Jedes Teilchen hat sein Antiteilchen, jede Idee somit ihren Gegenentwurf – sei es Gott und Teufel oder Krieg und Frieden. Wo es eine Utopie gibt, muss es also auch ein Dystopie geben. Eine Gesellschaft, die sich zum Negativen entwickelt hat. Eine einprägsame Dystopie schuf Ozawa Satoru 1967 in seinem dreibändigen Manga Ao no roku gô, der bei uns im Westen als Blue Submarine No. 6 vertrieben wurde. Erzählt wird von einem verrückten Wissenschaftler, von Mensch-Tier-Hybriden und von dem Kampf zweier Parteien um Sein oder Nichtsein.
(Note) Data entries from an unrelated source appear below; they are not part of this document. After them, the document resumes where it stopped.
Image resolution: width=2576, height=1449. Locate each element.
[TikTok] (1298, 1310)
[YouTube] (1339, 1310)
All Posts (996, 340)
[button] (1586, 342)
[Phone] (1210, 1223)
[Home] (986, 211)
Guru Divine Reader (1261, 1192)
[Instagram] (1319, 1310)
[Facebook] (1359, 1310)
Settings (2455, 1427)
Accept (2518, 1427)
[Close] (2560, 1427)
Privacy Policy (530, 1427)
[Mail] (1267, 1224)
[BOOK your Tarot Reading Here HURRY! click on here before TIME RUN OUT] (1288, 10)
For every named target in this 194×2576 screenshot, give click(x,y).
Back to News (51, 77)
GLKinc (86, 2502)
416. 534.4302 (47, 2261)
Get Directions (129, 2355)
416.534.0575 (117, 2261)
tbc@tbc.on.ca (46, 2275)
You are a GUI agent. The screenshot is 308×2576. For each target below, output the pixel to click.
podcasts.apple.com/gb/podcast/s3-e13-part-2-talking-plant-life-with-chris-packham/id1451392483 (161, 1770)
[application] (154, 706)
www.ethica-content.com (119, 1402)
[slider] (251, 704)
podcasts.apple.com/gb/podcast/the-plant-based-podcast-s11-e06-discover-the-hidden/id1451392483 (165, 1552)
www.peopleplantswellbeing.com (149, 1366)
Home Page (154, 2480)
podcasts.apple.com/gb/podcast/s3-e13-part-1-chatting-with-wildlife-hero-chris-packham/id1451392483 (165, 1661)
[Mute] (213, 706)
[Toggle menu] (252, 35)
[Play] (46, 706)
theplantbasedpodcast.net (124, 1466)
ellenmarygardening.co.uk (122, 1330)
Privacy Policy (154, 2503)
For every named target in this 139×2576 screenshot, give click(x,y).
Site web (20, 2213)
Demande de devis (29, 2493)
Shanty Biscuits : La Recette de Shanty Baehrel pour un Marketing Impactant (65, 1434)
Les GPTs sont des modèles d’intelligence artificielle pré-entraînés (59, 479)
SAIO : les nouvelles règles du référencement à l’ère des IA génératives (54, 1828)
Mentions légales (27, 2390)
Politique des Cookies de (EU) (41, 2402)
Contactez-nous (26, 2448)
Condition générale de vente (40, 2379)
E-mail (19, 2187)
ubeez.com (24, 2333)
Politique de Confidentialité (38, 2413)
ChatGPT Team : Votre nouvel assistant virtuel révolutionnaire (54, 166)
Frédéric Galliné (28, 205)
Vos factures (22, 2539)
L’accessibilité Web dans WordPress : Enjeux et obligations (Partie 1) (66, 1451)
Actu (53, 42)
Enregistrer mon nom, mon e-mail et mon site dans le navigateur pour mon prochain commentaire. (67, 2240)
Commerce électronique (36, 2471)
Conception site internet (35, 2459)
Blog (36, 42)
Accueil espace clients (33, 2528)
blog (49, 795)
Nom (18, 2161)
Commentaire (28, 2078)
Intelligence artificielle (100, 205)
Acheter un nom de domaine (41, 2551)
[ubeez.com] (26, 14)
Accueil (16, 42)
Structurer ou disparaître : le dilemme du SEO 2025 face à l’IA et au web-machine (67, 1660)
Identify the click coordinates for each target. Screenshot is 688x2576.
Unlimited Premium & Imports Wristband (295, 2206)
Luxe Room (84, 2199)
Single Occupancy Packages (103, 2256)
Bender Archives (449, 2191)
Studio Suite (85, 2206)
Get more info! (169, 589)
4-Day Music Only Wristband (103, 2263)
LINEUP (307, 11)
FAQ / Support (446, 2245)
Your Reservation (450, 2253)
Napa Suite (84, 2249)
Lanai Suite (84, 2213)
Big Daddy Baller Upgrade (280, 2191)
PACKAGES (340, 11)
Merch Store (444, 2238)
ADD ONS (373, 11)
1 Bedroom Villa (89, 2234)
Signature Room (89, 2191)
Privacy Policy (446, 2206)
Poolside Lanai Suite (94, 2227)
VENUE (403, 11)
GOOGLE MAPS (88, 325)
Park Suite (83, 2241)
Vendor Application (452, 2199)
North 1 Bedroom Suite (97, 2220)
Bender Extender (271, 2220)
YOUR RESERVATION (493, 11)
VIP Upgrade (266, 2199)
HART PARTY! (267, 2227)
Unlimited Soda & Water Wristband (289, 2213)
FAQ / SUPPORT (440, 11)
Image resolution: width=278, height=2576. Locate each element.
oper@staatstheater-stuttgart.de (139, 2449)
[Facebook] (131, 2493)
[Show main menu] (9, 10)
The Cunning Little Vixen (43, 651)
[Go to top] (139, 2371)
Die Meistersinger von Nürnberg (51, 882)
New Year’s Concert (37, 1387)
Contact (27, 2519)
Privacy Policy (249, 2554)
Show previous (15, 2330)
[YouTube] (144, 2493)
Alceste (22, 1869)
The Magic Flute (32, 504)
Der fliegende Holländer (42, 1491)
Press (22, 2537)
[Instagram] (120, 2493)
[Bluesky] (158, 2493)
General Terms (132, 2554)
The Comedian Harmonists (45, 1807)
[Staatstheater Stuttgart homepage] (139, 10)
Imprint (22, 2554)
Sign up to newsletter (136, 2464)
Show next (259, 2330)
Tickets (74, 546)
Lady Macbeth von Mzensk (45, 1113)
Rund 30 Jahre nach seiner Veröffentlichung adaptierten Chigira Kôichi und Maeda Mahiro Ozawa-sans Manga für eine gleichnamige, vierteilige Original Video Animation (OVA).
In dieser hat der Wissenschaftler Zorndyke dafür gesorgt, dass die Polkappen der Erde zerstört wurden, was einen Anstieg der Meereslevel nach sich zog. Genauso wie eine Instabilität der Erdkruste, die sich nun bewegt und das Ende der Menschheit herbeiführen könnte. Zugleich schuf Zorndyke Hybriden aus Mensch und Tier, die ihn wie einen Gott verehren, während die Überreste der Menschheit ihn mit ihrer Blue Submarine Flotte zu bekämpfen versuchen. Der Kapitän von Blue Submarine No. 6, Iga Tokuhiro, schickt derweil Offizierin Kino Mayumi aus, um den desertierten Piloten Tetsu Hayami zurück an Bord zu bringen, während Zorndykes „Sohn“ und Admiral, Verg, den nächsten Angriff auf die Blues plant.
Passenderweise ist Blue Submarine No. 6 selbst ein Hybrid, eine Mischung aus 3D-Computereffekten sowie traditioneller Animation. Was die OVA zu einem Pionier auf diesen Gebiet macht – allerdings keinem, dessen es wirklich gebraucht hätte. Denn die 3D-Elemente sind reichlich schlecht gealtert – insofern sie je überzeugt haben – und allen voran überflüssig. Denn der Film zeichnet sich durch eine ausgesprochen gelungene Animation aus, die sich auch heutzutage noch im Genre behaupten könnte. Wären da nicht die bisweilen auftretenden Computereffekte, die einen eher aus dem Moment herausreißen. Abzuwarten bliebe, ob dies bei der im Januar erscheinenden (US-)Blu-ray weiterhin der Fall sein dürfte.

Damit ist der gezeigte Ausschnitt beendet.